Review: Dine Delivered
A three-course, restaurant-quality meal to cook in your own home?
We have, as a species, become preternaturally lazy. We can get fast food delivered to us with the tap of a button or even by sending a single pizza emoji to a certain telephone number. We no longer have to walk to taxi ranks, or stand outside in the cold waiting for a car to pick us up, because of apps like Uber. There are even on-demand massage apps and services that will pickup, clean and return your clothes for a fee.
Dine Delivered initially seemed like one of those services: a company designed to make us lazier by delivering a fully prepared three-course meal that you needed to heat up; the millennial equivalent of M&S’s Dine in for Two bung-it-in-the-oven-and-enjoy mastery. But it’s much more.
The service describes itself as ‘not just another takeaway or ingredients box company’ and it’s true. An offshoot of Dine, an award-winning catering and event management company, it’s a halfway house between getting staff in to cater and doing it all yourself. If you’ve got a large event with a long guest list, or you’re hosting a dinner party and can’t be bothered to cook, then Dine Delivered will do most of the work for you, while still allowing you to claim you made it all.
And it’s good. My delivery (a meal for two) arrives on a Friday morning in its own, large box. The food is perishable, but thanks to careful packing and insulation can be kept out of direct sunlight perfectly safely. (The bulky box wouldn’t have got anywhere near fitting in our pokey office fridge.) When I eventually manage to navigate the bus journey home – getting it up the stairs proved difficult – opening the box produced a pleasant surprise. My three-course meal was incredibly fancy.
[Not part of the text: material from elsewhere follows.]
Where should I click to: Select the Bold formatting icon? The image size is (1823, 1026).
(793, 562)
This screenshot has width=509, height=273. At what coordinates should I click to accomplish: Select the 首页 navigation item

As I bunged the porcini chicken, tarragon cabbage parcels and heritage and Chantenay carrots with orange butter in the oven as per the simple instruction cards provided, I unpacked the starter, oak roast salmon paté, served in martini glasses. Though it looked oddly retro, the cocktail glass of food was moreish and fresh, and the perfect set-up to the main, which was accompanied by creamed potatoes and a thyme jus, which you put in the microwave to reheat.
Although the chicken took a little longer to cook in my un-preheated oven than the 20 minutes suggested on the instruction card, it was full of flavour and, when served on the bed of buttery mash and slathered with the thyme jus, the match of a restaurant-standard meal.
But the dessert, slowly getting to room temperature, was the cap on the meal. A salted caramel slice – better described as a slab, it was so big – was indulgent and decadent, and incredibly filling. By the end of the meal, which took little more than half an hour to prepare from stepping through the door, I was satisfyingly full.